If you watch Downton Abbey or know much about the history of the late 19th and early 20th centuries, the “servants” weren’t pleased with this arrangement. So starting in the 1910s, state legislatures started passing workers’ compensation statutes. In the 1930s and 1940s as part of President Franklin Roosevelt’s New Deal, Congress started passing laws like the Labor Management Relations Act and the Fair Labor Standards Act, which gave employees protections in addition to what they had under the common law. This expansion of employee rights continued with the Civil Rights Act of 1964, as well as the Americans with Disabilities Act, passed in 1990 and amended in 2008, and the Family and Medical Leave Act in 1993.

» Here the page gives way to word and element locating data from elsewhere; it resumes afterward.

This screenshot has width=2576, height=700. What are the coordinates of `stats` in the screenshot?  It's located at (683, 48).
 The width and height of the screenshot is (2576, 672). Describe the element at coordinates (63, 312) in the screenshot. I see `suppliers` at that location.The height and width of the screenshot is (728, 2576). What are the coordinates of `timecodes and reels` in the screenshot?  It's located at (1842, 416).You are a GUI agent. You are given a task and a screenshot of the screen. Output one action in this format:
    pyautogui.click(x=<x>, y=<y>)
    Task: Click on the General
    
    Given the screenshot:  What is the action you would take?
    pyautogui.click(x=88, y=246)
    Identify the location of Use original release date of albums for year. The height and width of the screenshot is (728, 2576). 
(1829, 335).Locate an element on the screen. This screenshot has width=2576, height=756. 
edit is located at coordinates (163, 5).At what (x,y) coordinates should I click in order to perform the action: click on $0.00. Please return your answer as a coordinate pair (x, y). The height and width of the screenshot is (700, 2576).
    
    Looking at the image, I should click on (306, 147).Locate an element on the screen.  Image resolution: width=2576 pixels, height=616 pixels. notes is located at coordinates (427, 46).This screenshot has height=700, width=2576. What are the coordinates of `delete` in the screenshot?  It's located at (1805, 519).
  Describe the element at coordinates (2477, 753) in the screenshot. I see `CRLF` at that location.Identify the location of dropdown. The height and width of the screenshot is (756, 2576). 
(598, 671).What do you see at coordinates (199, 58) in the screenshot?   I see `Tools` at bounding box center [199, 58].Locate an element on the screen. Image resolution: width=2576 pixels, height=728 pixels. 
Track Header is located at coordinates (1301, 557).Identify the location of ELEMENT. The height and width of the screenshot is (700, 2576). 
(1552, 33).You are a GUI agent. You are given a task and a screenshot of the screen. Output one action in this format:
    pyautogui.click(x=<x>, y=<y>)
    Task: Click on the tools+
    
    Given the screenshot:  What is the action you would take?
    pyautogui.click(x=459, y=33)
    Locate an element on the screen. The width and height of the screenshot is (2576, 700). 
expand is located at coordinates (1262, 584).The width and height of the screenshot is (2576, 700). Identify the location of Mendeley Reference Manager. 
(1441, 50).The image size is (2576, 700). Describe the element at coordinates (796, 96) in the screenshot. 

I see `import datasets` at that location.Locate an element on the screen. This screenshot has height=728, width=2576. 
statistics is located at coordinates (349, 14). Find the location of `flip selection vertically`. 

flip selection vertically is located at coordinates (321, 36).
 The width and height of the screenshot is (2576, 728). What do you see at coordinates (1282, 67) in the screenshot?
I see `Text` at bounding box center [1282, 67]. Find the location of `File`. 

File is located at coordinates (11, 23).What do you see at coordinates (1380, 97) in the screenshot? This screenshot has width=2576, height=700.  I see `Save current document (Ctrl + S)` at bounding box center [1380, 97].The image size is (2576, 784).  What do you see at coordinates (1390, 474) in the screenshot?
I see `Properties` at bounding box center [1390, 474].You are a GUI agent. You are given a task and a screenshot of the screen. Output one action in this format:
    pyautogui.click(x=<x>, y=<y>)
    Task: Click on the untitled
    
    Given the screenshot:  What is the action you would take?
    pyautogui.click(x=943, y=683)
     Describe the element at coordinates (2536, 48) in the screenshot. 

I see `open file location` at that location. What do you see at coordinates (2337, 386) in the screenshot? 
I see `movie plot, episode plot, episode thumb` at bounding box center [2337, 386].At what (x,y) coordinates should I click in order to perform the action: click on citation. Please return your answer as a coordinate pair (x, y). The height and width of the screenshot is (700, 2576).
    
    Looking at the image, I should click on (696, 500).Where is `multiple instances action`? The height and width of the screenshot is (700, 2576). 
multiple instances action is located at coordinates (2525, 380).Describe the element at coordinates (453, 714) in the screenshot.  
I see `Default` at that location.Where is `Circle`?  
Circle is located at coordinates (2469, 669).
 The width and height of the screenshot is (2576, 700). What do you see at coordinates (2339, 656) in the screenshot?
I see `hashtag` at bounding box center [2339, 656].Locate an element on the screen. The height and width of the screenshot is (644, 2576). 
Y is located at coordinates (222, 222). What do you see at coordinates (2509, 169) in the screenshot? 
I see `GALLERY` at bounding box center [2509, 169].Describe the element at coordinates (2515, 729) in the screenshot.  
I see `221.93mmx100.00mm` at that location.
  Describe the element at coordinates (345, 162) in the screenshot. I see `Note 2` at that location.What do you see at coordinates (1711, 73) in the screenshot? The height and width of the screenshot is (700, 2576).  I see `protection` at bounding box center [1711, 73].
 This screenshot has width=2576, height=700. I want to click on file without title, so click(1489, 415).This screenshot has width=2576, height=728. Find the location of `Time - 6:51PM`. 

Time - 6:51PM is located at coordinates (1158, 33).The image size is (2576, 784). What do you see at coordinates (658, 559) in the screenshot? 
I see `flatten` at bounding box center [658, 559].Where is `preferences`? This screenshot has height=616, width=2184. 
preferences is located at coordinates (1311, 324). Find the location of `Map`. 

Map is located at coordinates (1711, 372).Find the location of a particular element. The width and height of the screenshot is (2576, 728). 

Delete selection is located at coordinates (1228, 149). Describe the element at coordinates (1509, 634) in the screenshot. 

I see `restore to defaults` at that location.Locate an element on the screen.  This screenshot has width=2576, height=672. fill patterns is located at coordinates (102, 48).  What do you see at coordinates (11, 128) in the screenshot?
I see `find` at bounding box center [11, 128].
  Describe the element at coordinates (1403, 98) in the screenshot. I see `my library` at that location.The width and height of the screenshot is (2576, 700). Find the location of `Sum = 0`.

No law passed in the last 100 years that protects the rights of employees really has any basis in the common law, so when the Supreme Court starts using 18th century English law to interpret those laws, then employees should be concerned.
Lay people who follow politics may get confused by a 5-4 split. What happened there was that the four Democratic-appointed justices, Ruth Bader Ginsburg, Sonia Sotomayor, Elena Kagan and Stephen Breyer, agreed with the outcome of the case but not the reasoning used by five Republican-appointed justices, Chief Justice John Roberts, Antonin Scalia, Anthony Kennedy, Clarence Thomas and Samuel Alito. Of note, none of the supposed “liberal bloc” supported the decision made by the 6th Circuit Court of Appeals, which is the highest federal court for the states of Michigan, Ohio, Kentucky and Tennessee. The judges of the 6th Circuit are appointed by the president and subject to approval of the Senate, just like Supreme Court justices. It’s hard to argue that the judges of the 6th Circuit Court of Appeals are somehow out of the mainstream of legal opinion or radical bomb throwers.
Plaintiffs’ lawyers and union leaders who read this blog will sometimes lament how the blue-collar people we represent largely vote Republican, based on social issues and national security issues, even though their economic interests are aligned with the Democratic Party. But after reading M&G Polymers USA, LLC v. Tackett, can blue-collar conservatives be entirely blamed for not thinking the Democratic Party supports their economic interests? Maybe plaintiffs’ lawyers and union leaders are the real chumps for blindly supporting a national Democratic Party that seems to be indifferent to their interests and the interests of those they represent.